■ Goal of the exercise
Print the lines below word for word, beginning with the line that contains "Expand the Office theme dropdown" and continuing through the line that contains "Looking at the screenshot, I should 490,281.". Include both of those lines and nothing else.

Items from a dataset

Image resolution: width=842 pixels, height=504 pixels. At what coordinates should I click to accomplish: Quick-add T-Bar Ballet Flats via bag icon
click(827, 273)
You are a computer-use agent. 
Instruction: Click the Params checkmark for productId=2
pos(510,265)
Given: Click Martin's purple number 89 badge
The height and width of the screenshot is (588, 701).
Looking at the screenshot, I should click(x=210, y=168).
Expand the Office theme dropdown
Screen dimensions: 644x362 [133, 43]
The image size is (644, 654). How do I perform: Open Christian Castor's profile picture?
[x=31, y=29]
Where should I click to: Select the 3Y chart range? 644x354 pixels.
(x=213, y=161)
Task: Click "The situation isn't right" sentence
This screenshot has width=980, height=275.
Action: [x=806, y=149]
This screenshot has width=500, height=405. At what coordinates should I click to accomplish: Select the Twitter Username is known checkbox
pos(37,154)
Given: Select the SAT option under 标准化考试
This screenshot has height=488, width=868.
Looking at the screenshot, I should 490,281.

--

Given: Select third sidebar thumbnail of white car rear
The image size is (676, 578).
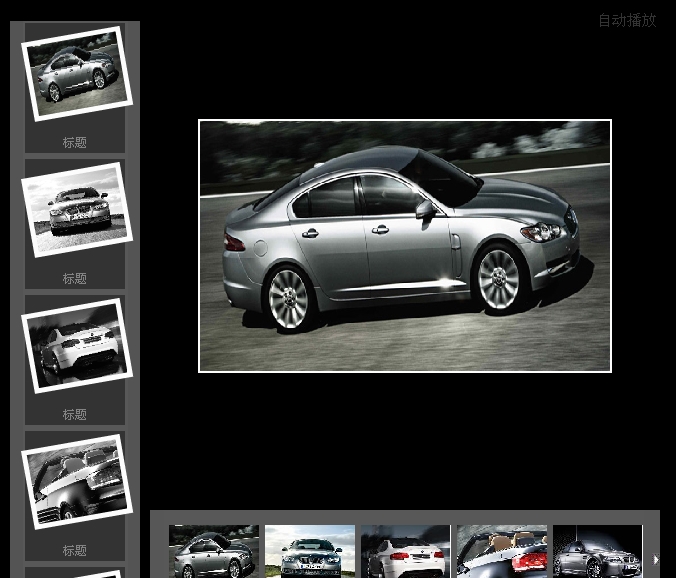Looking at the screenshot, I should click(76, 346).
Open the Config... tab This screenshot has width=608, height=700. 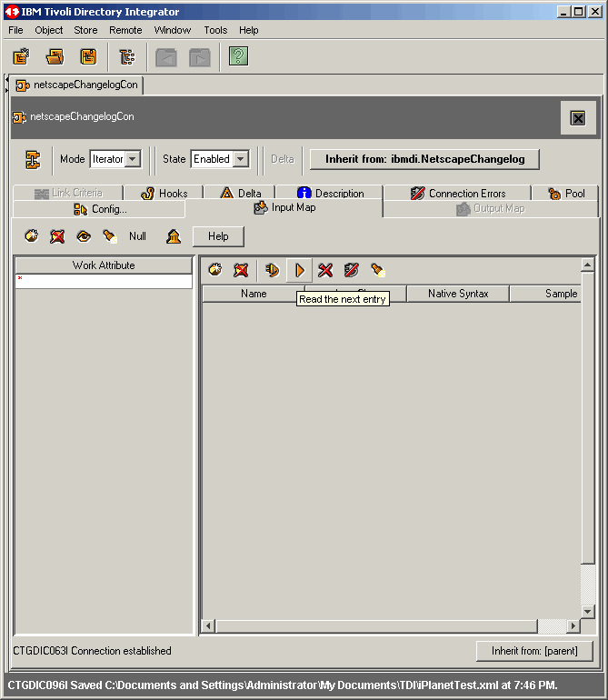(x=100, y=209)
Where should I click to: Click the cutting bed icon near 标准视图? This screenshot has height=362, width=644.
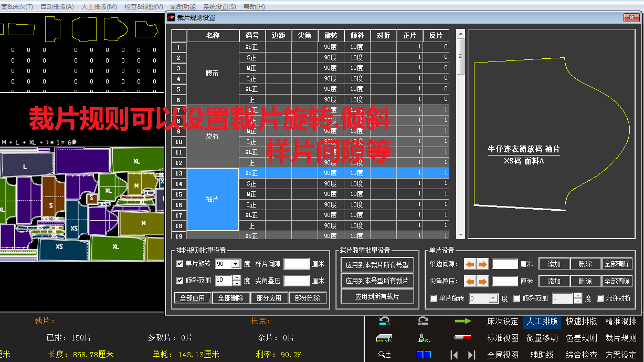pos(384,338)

■ Output for this task
Expand the Office theme dropdown
Screen dimensions: 644x362 [133, 43]
The image size is (644, 654). How do I perform: Open Christian Castor's profile picture?
[x=31, y=29]
Where should I click to: Select the 3Y chart range? 644x354 pixels.
(x=213, y=161)
Task: Click "The situation isn't right" sentence
This screenshot has width=980, height=275.
Action: [x=806, y=149]
This screenshot has width=500, height=405. At what coordinates should I click to accomplish: Select the Twitter Username is known checkbox
pos(37,154)
Given: Select the SAT option under 标准化考试
This screenshot has height=488, width=868.
Looking at the screenshot, I should 490,281.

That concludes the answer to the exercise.